Native NSLog's do go to Console log and I wrote some native to have a simple PrintStream
using NSLog for messages you would like to go to log. It is in hp.dylib and the class is...
which is where this bug report errors on HalfPipe.
Bug report
JDK-8263156 : [macos]: OS X application signing concerns - a sealed resource is missing or invalid
It occurred to me that this might be more serious for applications that need signing for getting into the Mac App Store. After some discussion on core-libs-dev I again realized that it was something I was doing differently.

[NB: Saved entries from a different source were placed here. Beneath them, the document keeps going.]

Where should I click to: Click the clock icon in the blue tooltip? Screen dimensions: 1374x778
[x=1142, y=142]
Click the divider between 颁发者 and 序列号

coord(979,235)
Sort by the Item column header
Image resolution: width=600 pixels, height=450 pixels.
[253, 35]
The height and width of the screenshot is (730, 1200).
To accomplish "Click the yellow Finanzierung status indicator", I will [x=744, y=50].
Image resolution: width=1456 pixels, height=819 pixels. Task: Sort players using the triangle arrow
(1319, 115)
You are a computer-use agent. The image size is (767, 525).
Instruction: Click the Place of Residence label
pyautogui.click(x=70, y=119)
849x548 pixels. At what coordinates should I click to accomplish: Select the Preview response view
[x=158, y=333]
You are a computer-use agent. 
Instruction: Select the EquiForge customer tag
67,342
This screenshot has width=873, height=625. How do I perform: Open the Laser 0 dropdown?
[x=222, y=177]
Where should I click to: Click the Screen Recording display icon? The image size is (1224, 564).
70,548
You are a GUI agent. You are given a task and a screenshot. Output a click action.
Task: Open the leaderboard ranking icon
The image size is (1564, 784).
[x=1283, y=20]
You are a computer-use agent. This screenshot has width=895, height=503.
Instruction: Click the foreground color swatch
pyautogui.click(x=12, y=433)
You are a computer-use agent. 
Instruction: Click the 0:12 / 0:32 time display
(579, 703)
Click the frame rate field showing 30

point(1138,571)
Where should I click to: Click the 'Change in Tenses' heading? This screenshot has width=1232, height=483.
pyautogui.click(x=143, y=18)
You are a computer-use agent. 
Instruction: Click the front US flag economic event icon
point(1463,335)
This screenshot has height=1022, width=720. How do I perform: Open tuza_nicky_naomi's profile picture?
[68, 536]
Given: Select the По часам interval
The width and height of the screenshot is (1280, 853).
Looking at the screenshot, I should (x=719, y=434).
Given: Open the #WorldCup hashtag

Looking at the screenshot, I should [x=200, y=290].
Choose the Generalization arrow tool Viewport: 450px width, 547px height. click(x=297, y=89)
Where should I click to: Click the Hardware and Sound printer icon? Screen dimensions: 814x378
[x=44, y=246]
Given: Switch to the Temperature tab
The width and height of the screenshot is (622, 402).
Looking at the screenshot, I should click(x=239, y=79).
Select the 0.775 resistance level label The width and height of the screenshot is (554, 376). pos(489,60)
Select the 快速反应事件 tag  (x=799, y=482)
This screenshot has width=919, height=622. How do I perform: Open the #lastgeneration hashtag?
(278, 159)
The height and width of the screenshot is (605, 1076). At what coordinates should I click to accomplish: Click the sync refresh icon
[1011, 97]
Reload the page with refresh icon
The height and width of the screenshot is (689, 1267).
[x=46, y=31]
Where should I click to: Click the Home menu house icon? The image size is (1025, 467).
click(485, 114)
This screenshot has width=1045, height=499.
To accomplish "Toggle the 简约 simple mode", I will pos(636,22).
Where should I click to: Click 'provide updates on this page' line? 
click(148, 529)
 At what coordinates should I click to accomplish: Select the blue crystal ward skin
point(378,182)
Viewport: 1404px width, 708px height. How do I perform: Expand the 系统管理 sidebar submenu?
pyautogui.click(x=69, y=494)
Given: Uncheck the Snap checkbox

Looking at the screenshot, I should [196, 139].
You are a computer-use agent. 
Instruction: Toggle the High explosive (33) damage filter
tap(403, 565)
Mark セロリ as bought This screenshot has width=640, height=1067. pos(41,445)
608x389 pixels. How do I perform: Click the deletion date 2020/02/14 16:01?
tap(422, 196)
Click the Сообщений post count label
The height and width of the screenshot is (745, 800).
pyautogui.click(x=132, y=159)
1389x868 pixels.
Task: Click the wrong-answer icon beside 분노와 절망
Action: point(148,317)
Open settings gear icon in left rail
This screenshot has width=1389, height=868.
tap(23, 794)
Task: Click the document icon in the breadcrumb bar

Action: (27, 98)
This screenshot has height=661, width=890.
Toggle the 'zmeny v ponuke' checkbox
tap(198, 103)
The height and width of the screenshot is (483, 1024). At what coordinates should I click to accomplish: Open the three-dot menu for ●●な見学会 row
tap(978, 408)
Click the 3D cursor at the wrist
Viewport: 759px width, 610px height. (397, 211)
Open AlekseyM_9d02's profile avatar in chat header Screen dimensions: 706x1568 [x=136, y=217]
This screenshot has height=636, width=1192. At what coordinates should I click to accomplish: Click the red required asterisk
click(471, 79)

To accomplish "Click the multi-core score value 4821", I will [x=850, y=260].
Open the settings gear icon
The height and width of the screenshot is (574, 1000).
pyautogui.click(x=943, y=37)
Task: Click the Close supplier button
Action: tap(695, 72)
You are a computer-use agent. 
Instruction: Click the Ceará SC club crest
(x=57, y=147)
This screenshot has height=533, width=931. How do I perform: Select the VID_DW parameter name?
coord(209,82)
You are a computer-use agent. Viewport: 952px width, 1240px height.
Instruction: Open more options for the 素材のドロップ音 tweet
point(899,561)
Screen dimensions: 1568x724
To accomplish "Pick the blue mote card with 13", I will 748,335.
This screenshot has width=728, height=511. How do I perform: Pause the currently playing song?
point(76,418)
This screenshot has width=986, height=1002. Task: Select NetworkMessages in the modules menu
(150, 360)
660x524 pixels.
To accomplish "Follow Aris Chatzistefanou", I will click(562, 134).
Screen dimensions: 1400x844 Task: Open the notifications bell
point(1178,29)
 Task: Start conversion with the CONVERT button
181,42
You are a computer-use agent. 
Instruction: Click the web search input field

I have not in the past usually put my applications in the Applications directory. For my
own testing and use I have put them in my own directory. This worked well with the --install-dir
mentioned above. It doesn't work so will with DMG installs so I tried to force my DMG builds
back to a --install-dir type. I would mount the DMG and copy the application back to the
prior --install-dir location. It turned out that...
cp -r /Volumes/HalfPipe/HalfPipe.app outputdir/HalfPipe.app
is not a good idea for a signed application and breaks the signature.
I currently have changed this to...
ditto /Volumes/HalfPipe/HalfPipe.app outputdir/HalfPipe.app
although that is not exactly the command I posted to the list. ditto I remember being a
Apple provided file copy command that I thought should be reliable and it still seems to be so.
I am having trouble finding official Apple documentation for the ditto command but did find
this man page for it.
This bug report was closed as incomplete and can remain so.
___________________
is almost strictly informational. The applications appear to sign at JDK 15 but 'codesign --verify' still seems to indicate some errors.I haven't really done anything where the signatures matter yet.
RFE: JDK-8263155 : [macos]: Allow additional contents for DMG builds
Unchanged. Although somewhat oddly it seems to show me having a future comment in August?
___________________
I again think is pretty straight forward. Allow additional files to be included with the application on a DMG install. For example for my manually put together HalfPipe dmg's I used to include some rarely updated PDF documentation and a source zip.Since I already have something sort of in place for the process maybe I'll see if I could add something that would integrate sort of consistently.
A couple were added after this...
Wish list item that appbundler used to allow and would be useful for a current edge case type nio FileSystemProvider bug.
"Not an Issue" but was an exception. After occurrence I couldn't recreate
And today (4/23/21) I submitted an RFE for signed application verification. No official number yet. Possibly if no incidents like the immediate prior there is no need for verification.